Kindred Capital, the London-based VC that backs early-stage founders in Europe, has closed its second seed fund at £81 million.
That’s only a tad larger than the firm’s first fund, which invested in 29 companies and was raised in 2018. Portfolio companies from fund one include Five, which is building software for autonomous vehicles; Paddle, the SaaS for software e-commerce; Pollen, the peer-to-peer marketplace for experiences and travel; and Farewill, which lets you create a will online.
However, perhaps what really sets Kindred apart from most other seed VCs is its “Equitable Venture.” This sees the founders it backs get carry in the fund, effectively becoming co-owners of Kindred. Once the VC’s LPs have their investment returned, like the firm’s partners, the founders also share any subsequent fund profits, as long as they have passed the vesting period.
More broadly, Kindred says the idea is this extra incentive encourages a collective model, in which founders actively help each other achieve their goals. “This has also had a positive impact on deal flow, with entrepreneurs sourcing 38% of Kindred’s deal flow at the top of the funnel,” says the VC.

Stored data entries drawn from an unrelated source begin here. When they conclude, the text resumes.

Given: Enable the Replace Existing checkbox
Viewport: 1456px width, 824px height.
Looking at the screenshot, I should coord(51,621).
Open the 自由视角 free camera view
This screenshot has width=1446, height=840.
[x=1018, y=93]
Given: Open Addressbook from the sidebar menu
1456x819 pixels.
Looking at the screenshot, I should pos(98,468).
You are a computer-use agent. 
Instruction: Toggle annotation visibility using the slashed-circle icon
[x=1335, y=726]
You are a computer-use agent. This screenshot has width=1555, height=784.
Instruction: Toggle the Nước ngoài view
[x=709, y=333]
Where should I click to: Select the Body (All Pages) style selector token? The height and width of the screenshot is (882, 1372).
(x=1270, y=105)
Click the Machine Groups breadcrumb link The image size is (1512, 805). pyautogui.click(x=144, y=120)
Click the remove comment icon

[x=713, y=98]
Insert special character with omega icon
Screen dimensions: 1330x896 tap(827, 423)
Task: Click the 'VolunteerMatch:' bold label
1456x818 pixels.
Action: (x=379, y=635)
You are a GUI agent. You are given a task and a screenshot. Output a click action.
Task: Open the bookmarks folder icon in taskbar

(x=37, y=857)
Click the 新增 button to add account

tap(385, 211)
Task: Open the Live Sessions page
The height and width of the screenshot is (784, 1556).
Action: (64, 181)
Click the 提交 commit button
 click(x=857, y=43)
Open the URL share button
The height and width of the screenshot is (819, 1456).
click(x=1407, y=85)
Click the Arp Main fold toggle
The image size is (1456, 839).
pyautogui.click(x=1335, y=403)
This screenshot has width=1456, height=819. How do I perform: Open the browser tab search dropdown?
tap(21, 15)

Notably, Kindred projects that around £5 million will be returned to founders from the first fund, profit that would otherwise have gone to its own general partners. Presuming those exits are realised, based on two founders per startup, a quick back of the napkin calculation suggests that’s just over £80,000 each.
Meanwhile, Kindred already begun investing from its second fund. It has led 10 seed investments in companies such as BotsAndUs, Gravity Sketch and Beit.
LPs in fund two include: University of Chicago, Industry Ventures, Generation Ventures, Sands Capital, British Patient Capital, Isomer and Legal & General. Founders such as Taavet Hinrikus (TransferWise), Carsten Thoma (Hybris) and Rishi Khosla (Oak North) have also invested in Kindred’s second fund.